Even when he’s not practicing or competing, Lawson said he can still be immersed in the sport. Like a lot of collegiate athletes, he said he watches film in order to try to improve his game. He said that White has been instrumental in the film studies.

“A lot of times while we’re bowling, we are videoing and then we are looking at the video right then to see what tweaks we need to make,” Lawson said. “I want to see just how my hand is coming out of the ball and stuff like that. A lot of it is onsite learning, video watching and then replicating it when it comes to figuring out what I need to do. Coach Aaron has helped me significantly. I probably would not be where I’m at without him.”

All of that hard work payed off and at the end of his first year in Athens, Lawson was named to the Mid-South Conference Second Team in late February. In order to be nominated by an institution, a student athlete must maintain a minimum grade point average of 3.25 on a 4.0 scale. The team is comprised of 36 student athletes.

Even after spending all the time out on the lanes, Lawson said he still makes academics his priority.
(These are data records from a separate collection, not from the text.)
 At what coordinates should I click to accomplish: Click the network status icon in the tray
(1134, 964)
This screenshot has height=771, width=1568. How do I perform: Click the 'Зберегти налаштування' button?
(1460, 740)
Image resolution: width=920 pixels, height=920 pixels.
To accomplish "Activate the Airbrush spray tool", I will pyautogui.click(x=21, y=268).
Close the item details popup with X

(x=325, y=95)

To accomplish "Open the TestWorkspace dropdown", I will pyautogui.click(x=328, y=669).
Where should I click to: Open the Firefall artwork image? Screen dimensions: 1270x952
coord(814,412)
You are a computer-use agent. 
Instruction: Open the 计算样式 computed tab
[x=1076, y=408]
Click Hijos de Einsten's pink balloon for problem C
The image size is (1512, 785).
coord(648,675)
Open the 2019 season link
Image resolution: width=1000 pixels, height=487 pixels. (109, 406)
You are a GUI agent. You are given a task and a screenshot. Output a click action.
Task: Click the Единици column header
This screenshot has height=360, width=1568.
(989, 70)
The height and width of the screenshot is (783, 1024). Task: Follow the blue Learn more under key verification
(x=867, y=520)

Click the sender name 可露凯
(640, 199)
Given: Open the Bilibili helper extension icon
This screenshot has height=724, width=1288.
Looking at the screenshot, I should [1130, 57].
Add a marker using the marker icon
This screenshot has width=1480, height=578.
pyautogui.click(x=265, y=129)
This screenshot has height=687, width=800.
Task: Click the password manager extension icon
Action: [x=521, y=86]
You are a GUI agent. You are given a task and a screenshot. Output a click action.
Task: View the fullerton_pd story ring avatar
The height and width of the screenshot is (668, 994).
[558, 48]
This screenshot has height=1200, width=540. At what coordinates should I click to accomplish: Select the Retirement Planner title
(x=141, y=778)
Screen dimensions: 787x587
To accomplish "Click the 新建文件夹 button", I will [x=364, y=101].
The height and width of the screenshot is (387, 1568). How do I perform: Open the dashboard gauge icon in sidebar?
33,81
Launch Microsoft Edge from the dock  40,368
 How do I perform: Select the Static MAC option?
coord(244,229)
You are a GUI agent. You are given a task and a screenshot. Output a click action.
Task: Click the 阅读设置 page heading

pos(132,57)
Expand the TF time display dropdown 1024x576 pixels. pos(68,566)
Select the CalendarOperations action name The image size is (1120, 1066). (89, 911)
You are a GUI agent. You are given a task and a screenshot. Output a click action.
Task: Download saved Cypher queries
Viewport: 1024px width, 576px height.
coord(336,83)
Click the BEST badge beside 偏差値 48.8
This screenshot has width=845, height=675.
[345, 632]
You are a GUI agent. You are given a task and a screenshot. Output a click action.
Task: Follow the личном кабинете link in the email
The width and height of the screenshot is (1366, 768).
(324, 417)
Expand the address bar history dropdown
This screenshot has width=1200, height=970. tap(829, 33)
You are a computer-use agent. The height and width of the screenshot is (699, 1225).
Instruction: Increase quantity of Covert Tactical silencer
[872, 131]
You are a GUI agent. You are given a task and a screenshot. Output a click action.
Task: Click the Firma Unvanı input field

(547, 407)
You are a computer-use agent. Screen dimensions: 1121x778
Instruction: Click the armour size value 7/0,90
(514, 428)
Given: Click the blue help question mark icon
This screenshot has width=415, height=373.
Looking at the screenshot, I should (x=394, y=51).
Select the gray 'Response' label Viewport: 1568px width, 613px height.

In fact, when his team is traveling for tournaments, he said he is almost always glued to his books and is working on some school work.

“When we’re traveling a lot, I use my hotspot on my phone to connect to my laptop,” Lawson said. “So while we’re making these six- to eight-hour drives, to say Indianapolis on back-to-back weekends, I’m still able to connect to the internet to do papers and submit assignments. Then when we get there and we aren’t bowling, I’m in the hotel room doing homework. There’s no downtime. I’m either bowling, asleep, or doing homework.

“As far as being a student athlete goes, education is always first,” he added. “That’s what they push. That’s what I believe in. And as long as you’re doing academically well, you should be able to bowl just fine. But that goes for any sport as well. You shouldn’t be failing and still competing because then you’re going against what you’re going to the school for.”

Even in Athens, Lawson said he still keeps track of how the Tullahoma High School teams are doing. When he is home, he tries to make it to a match or a tournament to cheer on his alma mater.

“Without that program, I probably wouldn’t have ever started bowling,” Lawson said. “I know I started bowling in the sixth grade with the kids’ bowl free summer program that Tullahoma has. Without the high school bowling team, I probably don’t know where I’d be right now, honestly. That was a major influence of where I chose to go to college as well.”